Fostering Creativity In Engineering

I recently co-hosted a webinar about the intersection of creativity and tech with creativity strategist Natalie Nixon. While “creativity” is not a word used often when describing R&D organizations, “innovation” is. Deciding to put aside semantics and focus on the actual value, I will use creativity, innovation, and novelty interchangeably in this context.

When companies are very small—literally as they are starting-up—innovation abounds. Team members of all disciplines regularly come up with ideas that involve ideas that span across the company and not just their craft. There’s a constant need to keep trying things out and tweaking. Virtually, everyone understands that the team is experimenting. I have witnessed this with dozens of startups in my work as a consultant, and it is always an exciting time.
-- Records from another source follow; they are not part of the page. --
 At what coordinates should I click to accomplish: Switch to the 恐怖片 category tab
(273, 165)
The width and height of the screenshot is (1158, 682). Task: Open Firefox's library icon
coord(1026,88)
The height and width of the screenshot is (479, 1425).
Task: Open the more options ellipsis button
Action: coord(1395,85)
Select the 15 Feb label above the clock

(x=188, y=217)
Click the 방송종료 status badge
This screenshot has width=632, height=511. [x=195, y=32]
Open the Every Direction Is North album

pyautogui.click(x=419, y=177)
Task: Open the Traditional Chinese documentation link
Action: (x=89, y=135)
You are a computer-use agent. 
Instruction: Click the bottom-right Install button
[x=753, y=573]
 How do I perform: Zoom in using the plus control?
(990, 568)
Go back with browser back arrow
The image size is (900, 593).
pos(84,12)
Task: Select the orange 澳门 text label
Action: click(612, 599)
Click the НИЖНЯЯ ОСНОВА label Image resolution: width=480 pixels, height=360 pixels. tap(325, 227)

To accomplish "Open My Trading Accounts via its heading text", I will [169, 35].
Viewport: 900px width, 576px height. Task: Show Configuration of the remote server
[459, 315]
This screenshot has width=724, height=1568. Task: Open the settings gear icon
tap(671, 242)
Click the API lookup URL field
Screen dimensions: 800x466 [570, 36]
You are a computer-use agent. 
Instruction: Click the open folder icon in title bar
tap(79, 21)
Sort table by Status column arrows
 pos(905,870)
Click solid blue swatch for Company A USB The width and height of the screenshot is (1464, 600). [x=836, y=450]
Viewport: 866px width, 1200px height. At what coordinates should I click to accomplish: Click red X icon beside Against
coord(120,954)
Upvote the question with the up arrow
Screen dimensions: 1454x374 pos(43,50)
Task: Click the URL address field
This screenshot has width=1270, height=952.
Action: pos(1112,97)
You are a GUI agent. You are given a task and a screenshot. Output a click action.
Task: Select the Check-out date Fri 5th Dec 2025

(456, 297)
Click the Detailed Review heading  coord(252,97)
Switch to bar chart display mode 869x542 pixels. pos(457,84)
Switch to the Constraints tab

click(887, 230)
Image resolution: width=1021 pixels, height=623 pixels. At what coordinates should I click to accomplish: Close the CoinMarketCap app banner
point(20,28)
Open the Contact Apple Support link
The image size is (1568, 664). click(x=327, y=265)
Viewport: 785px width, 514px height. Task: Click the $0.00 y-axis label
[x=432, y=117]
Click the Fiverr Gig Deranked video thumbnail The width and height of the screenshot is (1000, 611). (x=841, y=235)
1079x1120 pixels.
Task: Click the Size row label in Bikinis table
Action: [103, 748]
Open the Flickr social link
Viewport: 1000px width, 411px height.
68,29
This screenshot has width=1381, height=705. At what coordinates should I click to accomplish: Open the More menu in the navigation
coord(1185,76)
However, it is apparent that with every additional organizational layer, people tend to paint themselves into particular boxes. Their ideas no longer encompass the entire context. They stop tweaking and focus on execution—even if the company has yet to reach its product/market fit and still requires constant innovation. And, obviously, there’s a point at which a company can just stop improving itself.

I wholeheartedly believe fostering innovation and novelty is a way to induce self-actualization in teams and create world-class engineering organizations. Here are some of the principles I advise clients about to maintain and increase their creative output.

Incorporating Play

A big part of being able to innovate relies on having an awareness of what actions and options are available to you. In R&D, that usually means knowing all sorts of nooks and crannies of our tools and keeping abreast of new advances in technology. I typically call this Tool Mastery, and for someone to possess it, she does not need to remember by heart all the different configuration options available. She does need to have knowledge of the possibilities. You should be hearing things along the lines of “I recall that they made changes that allow treating these things differently a year ago let’s check the changelog.”

One rarely gets such deep Tool Mastery from executing on tasks. Those certainly help, but we tend to default to using tools and options we are already familiar with. Instead, creativity happens when regularly take new paths. Play with the features introduced in the new version, even if you’re not sure you need them. Take the time to try out a new tool once in a while.

Tinkering is when we learn best—and this isn’t just me saying, there’s a bunch of research on the subject. That’s why hosting meetups, having mini-hackathon afternoons, and so on are all greatly valuable in the long term.

Creating Safety

For your people to play, tinker, and suggest new ideas, there has to be a culture of safety to try new things and for it to be ok to fail. In a recent podcast episode, I talked about making it safe to fail spectacularly. The gist of it is that you have to make taking the initiative and trying things that might not succeed a welcome activity.

Taking well-considered risks is how we progress. No one should be regularly betting the company on a new tech stack that’s used by two people on GitHub—but occasionally taking an extra day to try out a new way of doing things? Sure.

So reward the right things—not just when a creative effort works, but also when it fails, but it was an effort worth trying. Celebrate this year’s craziest idea.

Binding Business and Engineering

Only having Tech Mastery is not enough, as it might drive you people to use tech for tech’s sake. We are after business results, and not just stars on GitHub or upvotes on Hacker News. For that, your team has to regain that broad perspective of how the business operates, that context that quickly gets lost as the team grows.

Cultivating such Product Mastery takes time and is something that the organization has to update constantly. The initial steps I recommend include:

  • Coders without borders: break down silos and do not accept pointing fingers at different teams. Partnership with every stakeholder and team working alongside you is essential.
  • Customer friction: have your people shadow Customer Support once a quarter. Let them watch user interviews. Have Sales discuss how the sausage is made.
  • Transparency and direction: You and the rest of the executives should provide the team with clear and understandable focus and direction. They should not just be aware of the roadmap but also of the context, how it translates to your overall strategy, and why something is important.

Equipped with Product Mastery, your team will understand the underlying needs of your customers and will naturally come up with ways to improve things for them. As a CTO recently told me, “since we had engineers added to the customer support rotation, they’ve been coming up with so many new ideas and no longer resent being approached.”

The Trade-Off

I will conclude by addressing the Pygmy elephant in the room. Of course, you cannot let your team play all day, make them feel so safe to fail they never meet a deadline, and have hackathons weekly.

You have to strike a balance, and that is hard, but no one said leadership was easy. However, in my experience advising executives, it is clear that most err on the side of no space for creativity or way too much space without the above measures to provide it with direction. Keep all the practices above in mind, and you will reach the equilibrium much more easily.